───── Information supplied ─────
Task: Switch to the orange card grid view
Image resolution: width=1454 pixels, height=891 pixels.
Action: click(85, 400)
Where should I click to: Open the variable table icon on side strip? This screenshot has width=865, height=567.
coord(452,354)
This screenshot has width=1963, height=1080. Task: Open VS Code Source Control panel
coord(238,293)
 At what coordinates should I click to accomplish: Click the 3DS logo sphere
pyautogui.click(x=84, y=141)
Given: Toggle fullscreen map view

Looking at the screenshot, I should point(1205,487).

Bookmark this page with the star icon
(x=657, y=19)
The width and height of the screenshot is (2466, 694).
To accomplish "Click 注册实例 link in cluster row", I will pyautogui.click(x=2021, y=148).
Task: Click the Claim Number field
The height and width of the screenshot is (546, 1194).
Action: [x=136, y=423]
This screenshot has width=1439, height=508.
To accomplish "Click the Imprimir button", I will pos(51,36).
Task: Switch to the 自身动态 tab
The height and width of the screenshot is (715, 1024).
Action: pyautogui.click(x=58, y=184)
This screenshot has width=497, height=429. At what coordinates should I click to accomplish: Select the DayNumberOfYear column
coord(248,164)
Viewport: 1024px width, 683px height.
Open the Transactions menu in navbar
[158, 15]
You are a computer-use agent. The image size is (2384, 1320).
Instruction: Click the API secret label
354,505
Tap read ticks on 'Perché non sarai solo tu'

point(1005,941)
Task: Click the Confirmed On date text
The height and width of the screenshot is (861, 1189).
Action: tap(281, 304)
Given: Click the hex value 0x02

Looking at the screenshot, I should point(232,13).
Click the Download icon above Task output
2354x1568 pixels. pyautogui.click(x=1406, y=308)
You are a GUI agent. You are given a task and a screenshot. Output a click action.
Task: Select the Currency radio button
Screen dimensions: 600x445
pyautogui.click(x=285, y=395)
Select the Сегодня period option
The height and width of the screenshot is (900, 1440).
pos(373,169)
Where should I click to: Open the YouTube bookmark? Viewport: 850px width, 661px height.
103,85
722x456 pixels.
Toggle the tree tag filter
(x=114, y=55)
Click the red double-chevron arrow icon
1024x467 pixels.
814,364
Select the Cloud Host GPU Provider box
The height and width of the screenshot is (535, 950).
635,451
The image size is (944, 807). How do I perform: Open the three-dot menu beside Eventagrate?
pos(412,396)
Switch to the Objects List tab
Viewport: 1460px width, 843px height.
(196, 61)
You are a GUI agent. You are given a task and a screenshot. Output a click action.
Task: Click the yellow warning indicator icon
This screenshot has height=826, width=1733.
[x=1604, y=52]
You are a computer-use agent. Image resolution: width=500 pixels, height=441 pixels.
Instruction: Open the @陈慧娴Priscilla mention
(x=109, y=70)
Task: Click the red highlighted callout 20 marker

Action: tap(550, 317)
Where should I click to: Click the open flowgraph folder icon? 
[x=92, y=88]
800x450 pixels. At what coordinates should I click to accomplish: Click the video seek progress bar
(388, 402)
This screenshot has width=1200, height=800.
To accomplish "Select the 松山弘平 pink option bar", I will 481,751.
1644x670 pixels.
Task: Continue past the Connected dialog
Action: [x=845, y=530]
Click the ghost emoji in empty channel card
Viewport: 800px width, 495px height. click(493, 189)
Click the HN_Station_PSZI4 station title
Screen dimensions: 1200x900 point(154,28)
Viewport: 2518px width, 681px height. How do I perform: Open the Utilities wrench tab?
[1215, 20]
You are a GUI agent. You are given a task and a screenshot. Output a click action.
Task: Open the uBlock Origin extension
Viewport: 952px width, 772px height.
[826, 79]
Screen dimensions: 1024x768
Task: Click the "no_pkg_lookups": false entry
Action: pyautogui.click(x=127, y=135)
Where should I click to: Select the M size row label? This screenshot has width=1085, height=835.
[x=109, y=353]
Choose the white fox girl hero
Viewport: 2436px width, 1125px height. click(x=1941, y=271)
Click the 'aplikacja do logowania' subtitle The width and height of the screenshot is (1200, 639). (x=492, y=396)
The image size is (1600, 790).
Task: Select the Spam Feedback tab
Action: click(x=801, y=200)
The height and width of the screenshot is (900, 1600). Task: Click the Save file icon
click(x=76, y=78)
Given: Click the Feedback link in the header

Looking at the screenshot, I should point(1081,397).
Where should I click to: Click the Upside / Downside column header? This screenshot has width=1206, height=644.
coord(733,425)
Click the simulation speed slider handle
─────
(Task requirements) Rewrite the material between the lines holding "This screenshot has width=1200, height=800." and "Action: click(x=801, y=200)", inclusive, replacing "ghost" with "skull" and keeping everything else the same.

(Result)
This screenshot has width=1200, height=800.
To accomplish "Select the 松山弘平 pink option bar", I will 481,751.
1644x670 pixels.
Task: Continue past the Connected dialog
Action: [x=845, y=530]
Click the skull emoji in empty channel card
Viewport: 800px width, 495px height. click(493, 189)
Click the HN_Station_PSZI4 station title
Screen dimensions: 1200x900 point(154,28)
Viewport: 2518px width, 681px height. How do I perform: Open the Utilities wrench tab?
[1215, 20]
You are a GUI agent. You are given a task and a screenshot. Output a click action.
Task: Open the uBlock Origin extension
Viewport: 952px width, 772px height.
[826, 79]
Screen dimensions: 1024x768
Task: Click the "no_pkg_lookups": false entry
Action: pyautogui.click(x=127, y=135)
Where should I click to: Select the M size row label? This screenshot has width=1085, height=835.
[x=109, y=353]
Choose the white fox girl hero
Viewport: 2436px width, 1125px height. click(x=1941, y=271)
Click the 'aplikacja do logowania' subtitle The width and height of the screenshot is (1200, 639). (x=492, y=396)
The image size is (1600, 790).
Task: Select the Spam Feedback tab
Action: click(x=801, y=200)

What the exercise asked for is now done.